The erythrocruorin of Eisenia fetida. II. Properties of the principal subunit.

The erythrocruorin of Eisenia fetida can be dissociated partially into its principal subunits, the putative one-twelfths of the molecule and smaller subunits, by three different methods: freezing and thawing (Af), exposure to alkaline pH (Aa) and aging (Ao). The isolated subunits possess a relative molecular mass of 310,000 +/- 20,000 by gel filtration and their SDS-polyacrylamide gel electrophoretic patterns are identical to (Af) or slightly different from (Aa, Ao) that of the erythrocruorin. The absorption spectra and Hill constant h of the principal subunit Af correspond to the values of the whole erythrocruorin in the state of low cooperativity, which results from freezing and thawing, exposure to alkaline pH, and aging.
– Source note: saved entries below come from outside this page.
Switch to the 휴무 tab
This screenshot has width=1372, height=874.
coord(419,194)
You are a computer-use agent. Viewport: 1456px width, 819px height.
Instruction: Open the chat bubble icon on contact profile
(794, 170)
Electron microscopic studies of the principal subunits and of the 'treated' erythrocruorin showed that their dimensions had increased relative to the native erythrocruorin: a diameter of 9 nm vs. 8.5 nm and (26.4 +/- 0.4) X (18.3 +/- 0.4) nm vs. 25.0 X 16.5 nm, respectively. Erythrocruorin reconstituted from the Af subunits possessed the dimensions (26.6 +/- 0.4) X (18.6 +/- 0.4) nm. Based on the subunit model of Eisenia erythrocruorin proposed previously it is suggested that there can exist an association-dissociation equilibrium between the principal subunits, smaller subunits, and the erythrocruorin when it is in the state of low cooperativity, but not when it is in its native, high-cooperativity state.